Prior to WW II 5% of the population went to college. Medicine, dentistry and engineering were single degree professions. Liberal arts, which used to mean science, math, history and literature, was the province of the sons of families with substantial means.
The GI Bill was a brilliant response to what to do with several million young men who had just returned from the war and who would cause significant trouble if not occupied in some constructive fashion.
But education as a whole has become a complete scam. I was asked to serve on the geoscience department external advisory board where I got my BA and MS. In 3 years of trying I was never able to get any response from faculty members to my inquiries about what level of mathematics was being taught to the GIS students and what was needed. Having been heavily involved in geodetic software during my working career, I'm acutely aware of a *lot* of issues to the point that I think that *all* computer generating mapping is a specialist task. I've seen far too many major errors. I can't identify a well drilled in the wrong location, but I'm sure plenty have been. In the end I concluded that my appointment to the board was intended to separate me from my money and nothing else. They did not and will not get a nickel. The library is moving almost 700,000 books to a remote location to give kids more space to hang out in the library.
I did not get my PhD at Austin. After 4 years I lost my financial support and so I went back to work as I could not justify losing another 6 years of income starting over at Stanford. But I *did* get what mattered. I acquired the ability to teach myself anything, which, despite being an autodidact, was not a skill I possessed when I finished my MS which was the required professional degree in geology going back even before WW II.
I have though long and hard about education for the sciences and engineering. In my opinion, the level of mathematical preparation required now makes an MS essential if one is to be more than a technician. The PhD is nice if you have the motivation, but there are not a lot of jobs at that level. Science magazine had an editorial which highlighted that only 5-6% of PhDs found permanent employment in academia.

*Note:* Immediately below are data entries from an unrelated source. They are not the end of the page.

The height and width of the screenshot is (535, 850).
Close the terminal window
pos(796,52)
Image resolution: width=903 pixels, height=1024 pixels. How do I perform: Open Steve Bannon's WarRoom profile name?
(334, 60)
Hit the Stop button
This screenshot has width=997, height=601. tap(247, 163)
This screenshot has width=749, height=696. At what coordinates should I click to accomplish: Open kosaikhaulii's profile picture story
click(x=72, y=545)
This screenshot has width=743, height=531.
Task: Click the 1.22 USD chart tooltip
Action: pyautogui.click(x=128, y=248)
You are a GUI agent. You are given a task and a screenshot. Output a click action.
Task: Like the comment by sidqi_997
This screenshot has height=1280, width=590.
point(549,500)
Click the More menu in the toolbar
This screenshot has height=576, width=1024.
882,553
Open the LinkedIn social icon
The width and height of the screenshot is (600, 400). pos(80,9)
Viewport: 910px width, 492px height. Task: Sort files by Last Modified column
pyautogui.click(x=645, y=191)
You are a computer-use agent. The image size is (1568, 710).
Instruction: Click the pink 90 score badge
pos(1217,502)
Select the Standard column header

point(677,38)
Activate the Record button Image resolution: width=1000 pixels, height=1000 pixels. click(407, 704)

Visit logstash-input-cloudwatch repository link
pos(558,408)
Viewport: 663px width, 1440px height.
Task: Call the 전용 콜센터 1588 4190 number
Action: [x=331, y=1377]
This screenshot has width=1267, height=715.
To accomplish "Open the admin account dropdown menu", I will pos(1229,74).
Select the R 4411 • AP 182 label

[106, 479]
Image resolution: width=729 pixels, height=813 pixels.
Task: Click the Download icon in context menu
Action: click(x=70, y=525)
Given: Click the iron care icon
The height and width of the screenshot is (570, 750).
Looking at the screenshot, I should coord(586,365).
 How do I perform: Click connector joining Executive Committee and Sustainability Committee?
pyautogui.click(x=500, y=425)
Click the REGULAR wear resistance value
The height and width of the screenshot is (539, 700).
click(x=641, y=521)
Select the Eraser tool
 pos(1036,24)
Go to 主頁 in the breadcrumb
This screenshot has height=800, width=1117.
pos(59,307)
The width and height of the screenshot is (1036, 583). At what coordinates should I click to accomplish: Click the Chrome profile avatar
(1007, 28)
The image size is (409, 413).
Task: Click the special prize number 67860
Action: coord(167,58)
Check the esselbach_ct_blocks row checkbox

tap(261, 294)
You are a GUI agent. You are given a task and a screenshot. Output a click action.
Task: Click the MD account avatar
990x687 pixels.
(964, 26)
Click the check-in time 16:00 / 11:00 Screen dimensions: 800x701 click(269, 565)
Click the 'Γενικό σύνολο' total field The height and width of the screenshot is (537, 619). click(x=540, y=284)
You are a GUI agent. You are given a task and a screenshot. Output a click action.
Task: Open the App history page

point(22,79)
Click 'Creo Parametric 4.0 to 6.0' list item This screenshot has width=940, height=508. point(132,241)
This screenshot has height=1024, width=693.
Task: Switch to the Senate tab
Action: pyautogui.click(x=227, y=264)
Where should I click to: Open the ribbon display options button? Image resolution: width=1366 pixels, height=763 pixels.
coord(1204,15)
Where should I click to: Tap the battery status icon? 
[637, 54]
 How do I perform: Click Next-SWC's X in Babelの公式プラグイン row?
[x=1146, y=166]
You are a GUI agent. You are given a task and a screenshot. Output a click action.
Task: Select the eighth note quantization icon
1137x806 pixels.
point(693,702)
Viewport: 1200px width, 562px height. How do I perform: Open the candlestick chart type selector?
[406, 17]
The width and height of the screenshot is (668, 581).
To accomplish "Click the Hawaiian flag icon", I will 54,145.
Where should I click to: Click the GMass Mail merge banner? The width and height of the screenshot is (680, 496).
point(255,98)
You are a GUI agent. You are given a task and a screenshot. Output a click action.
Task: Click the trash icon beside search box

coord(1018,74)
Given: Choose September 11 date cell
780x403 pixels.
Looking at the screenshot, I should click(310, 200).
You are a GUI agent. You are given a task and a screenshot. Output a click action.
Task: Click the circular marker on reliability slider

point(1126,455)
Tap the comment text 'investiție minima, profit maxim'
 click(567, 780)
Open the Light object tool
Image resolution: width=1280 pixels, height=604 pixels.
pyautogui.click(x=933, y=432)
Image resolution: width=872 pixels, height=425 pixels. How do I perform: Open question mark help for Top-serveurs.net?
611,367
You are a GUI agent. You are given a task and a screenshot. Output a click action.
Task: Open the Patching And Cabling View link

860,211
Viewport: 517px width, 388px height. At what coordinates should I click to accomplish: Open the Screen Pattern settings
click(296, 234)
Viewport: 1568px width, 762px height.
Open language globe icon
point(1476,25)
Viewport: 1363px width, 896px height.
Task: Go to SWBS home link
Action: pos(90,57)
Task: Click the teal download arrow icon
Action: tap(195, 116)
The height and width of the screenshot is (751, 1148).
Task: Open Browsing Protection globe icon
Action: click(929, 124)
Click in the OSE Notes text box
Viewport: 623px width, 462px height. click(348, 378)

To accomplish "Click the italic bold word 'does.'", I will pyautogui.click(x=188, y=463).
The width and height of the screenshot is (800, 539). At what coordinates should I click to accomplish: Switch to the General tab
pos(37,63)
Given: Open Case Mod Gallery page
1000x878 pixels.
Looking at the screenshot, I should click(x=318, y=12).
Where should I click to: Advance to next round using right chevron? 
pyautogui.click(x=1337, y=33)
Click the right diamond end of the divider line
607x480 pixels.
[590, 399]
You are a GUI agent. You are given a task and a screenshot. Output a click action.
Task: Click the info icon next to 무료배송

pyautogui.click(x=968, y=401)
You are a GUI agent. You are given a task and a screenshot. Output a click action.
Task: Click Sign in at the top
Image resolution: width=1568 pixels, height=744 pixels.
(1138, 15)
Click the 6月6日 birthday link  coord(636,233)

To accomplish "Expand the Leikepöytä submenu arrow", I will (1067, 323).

My biggest complaint is the denigration of the skilled trades. You need almost 4 years of education to understand the systems in a modern automobile.
Bill Fisher is famous for saying the best place to find oil is where you've found it. The West Texas Permian basin which was the hot play after WW II and where G.H.W. Bush made his money is going gangbusters right now because of the degree to which horizontal drilling has been developed. The strain on local infrastructure is so great the operating companies have pledged $100 million to local government to hire teachers, repair roads and all the other things needed.
The calculus was invented about the time my ancestors came to the New England area. But it was almost 300 years before it became a routine engineering tool. Globalization has made us all highly interdependent. At one time I thought this was good. Now I realize is that it has made civilization a house of cards.
I don't know when it will collapse, but I know it will at some point. During the last 200 years we have so successfully and ruthlessly consumed natural resources as to make me weep. But the physical world cannot support exponential growth for very long.
Technology and civil order go hand in hand. You cannot have technology above the level of 1800 without a social framework which makes trade possible. Up until the early part of the 20th century most of the population was engaged in agriculture at barely above subsistence level and worked from dawn to dusk. But even at 1800 level technology very few were independent of the chapman, the traveling salesman with his wagon of things people could not make for themselves.
Ultimately humans will become extinct just as every species eventually does. But technology will go extinct long before that.
Jared Diamond in one of his excellent books cites the case of the Chatham Islanders. During the Pleistocene low stand when sea level was about 600 ft lower than it is today, the Chatham Islands were connected to Australia. After the rising water cut them off the inhabitants regressed technologically and lost knowledge of the needle, fish hook and other simple things. They lived in small bands of hunter gatherers of less than two dozen and were not sufficiently productive to support technical specialists.